Set down all of the entries word for word, omitting the images they contain.

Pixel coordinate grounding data
○ ○ ○ ○ ○ ○ ○
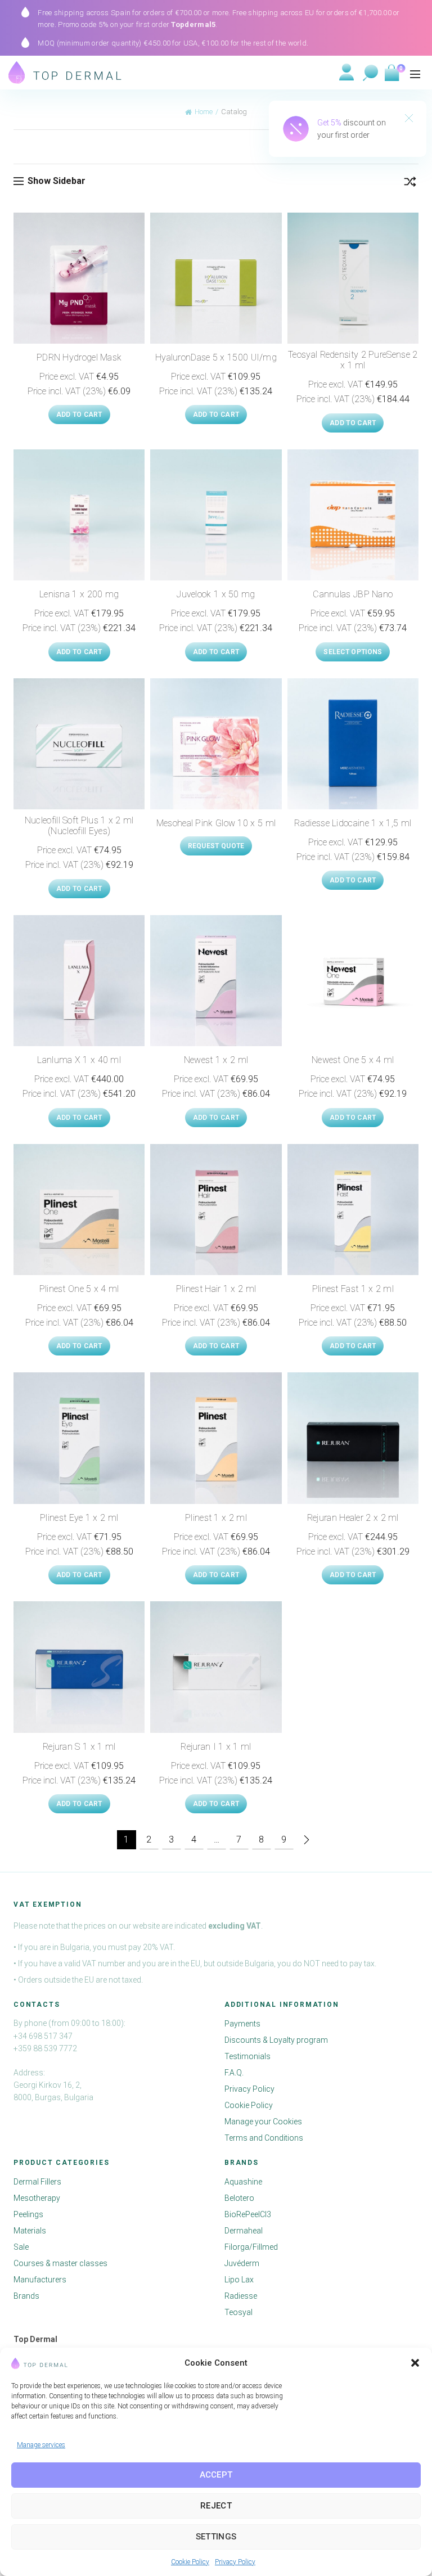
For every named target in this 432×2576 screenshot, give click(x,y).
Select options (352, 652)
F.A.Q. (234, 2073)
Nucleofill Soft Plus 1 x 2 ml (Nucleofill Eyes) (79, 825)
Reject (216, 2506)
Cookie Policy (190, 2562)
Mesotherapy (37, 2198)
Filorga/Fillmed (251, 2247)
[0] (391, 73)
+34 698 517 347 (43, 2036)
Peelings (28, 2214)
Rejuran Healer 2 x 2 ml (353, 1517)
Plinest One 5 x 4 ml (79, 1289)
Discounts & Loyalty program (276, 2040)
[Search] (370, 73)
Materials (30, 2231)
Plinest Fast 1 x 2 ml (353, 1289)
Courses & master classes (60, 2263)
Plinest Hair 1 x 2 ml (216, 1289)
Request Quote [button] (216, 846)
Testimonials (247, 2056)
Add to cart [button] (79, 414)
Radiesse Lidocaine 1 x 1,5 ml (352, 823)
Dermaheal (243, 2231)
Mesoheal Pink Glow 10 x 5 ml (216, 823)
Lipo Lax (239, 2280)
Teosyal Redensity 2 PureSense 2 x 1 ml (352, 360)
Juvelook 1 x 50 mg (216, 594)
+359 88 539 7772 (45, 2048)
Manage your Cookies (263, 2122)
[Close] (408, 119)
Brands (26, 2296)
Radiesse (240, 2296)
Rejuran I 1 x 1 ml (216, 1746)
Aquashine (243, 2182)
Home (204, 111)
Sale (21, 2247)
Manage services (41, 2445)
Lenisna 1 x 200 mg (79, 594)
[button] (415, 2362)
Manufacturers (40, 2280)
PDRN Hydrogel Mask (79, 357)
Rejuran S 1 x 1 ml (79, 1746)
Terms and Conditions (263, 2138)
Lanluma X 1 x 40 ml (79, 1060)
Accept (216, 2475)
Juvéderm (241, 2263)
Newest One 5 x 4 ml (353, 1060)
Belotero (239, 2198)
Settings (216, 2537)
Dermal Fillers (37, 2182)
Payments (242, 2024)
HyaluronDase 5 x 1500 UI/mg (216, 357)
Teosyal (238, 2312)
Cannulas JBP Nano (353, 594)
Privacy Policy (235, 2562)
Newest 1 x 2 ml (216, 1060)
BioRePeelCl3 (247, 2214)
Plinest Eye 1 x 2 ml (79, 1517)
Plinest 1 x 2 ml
○ ○ ○ ○ ○ ○ ○
## [ANSWER BOX]
For every named target in this 432×2576 screenshot, give click(x,y).
Select options (352, 652)
F.A.Q. (234, 2073)
Nucleofill Soft Plus 1 x 2 ml (Nucleofill Eyes) (79, 825)
Reject (216, 2506)
Cookie Policy (190, 2562)
Mesotherapy (37, 2198)
Filorga/Fillmed (251, 2247)
[0] (391, 73)
+34 698 517 347 (43, 2036)
Peelings (28, 2214)
Rejuran Healer 2 x 2 ml (353, 1517)
Plinest One 5 x 4 ml (79, 1289)
Discounts & Loyalty program (276, 2040)
[Search] (370, 73)
Materials (30, 2231)
Plinest Fast 1 x 2 ml (353, 1289)
Courses & master classes (60, 2263)
Plinest Hair 1 x 2 ml (216, 1289)
Request Quote [button] (216, 846)
Testimonials (247, 2056)
Add to cart [button] (79, 414)
Radiesse Lidocaine 1 x 1,5 ml (352, 823)
Dermaheal (243, 2231)
Mesoheal Pink Glow 10 x 5 ml (216, 823)
Lipo Lax (239, 2280)
Teosyal Redensity 2 PureSense 2 x 1 ml (352, 360)
Juvelook 1 x 50 mg (216, 594)
+359 88 539 7772 (45, 2048)
Manage your Cookies (263, 2122)
[Close] (408, 119)
Brands (26, 2296)
Radiesse (240, 2296)
Rejuran I 1 x 1 ml (216, 1746)
Aquashine (243, 2182)
Home (204, 111)
Sale (21, 2247)
Manage services (41, 2445)
Lenisna 1 x 200 mg (79, 594)
[button] (415, 2362)
Manufacturers (40, 2280)
PDRN Hydrogel Mask (79, 357)
Rejuran S 1 x 1 ml (79, 1746)
Terms and Conditions (263, 2138)
Lanluma X 1 x 40 ml (79, 1060)
Accept (216, 2475)
Juvéderm (241, 2263)
Newest One 5 x 4 ml (353, 1060)
Belotero (239, 2198)
Settings (216, 2537)
Dermal Fillers (37, 2182)
Payments (242, 2024)
HyaluronDase 5 x 1500 UI/mg (216, 357)
Teosyal (238, 2312)
Cannulas JBP Nano (353, 594)
Privacy Policy (235, 2562)
Newest 1 x 2 ml (216, 1060)
BioRePeelCl3 (247, 2214)
Plinest Eye 1 x 2 ml (79, 1517)
Plinest 1 x 2 ml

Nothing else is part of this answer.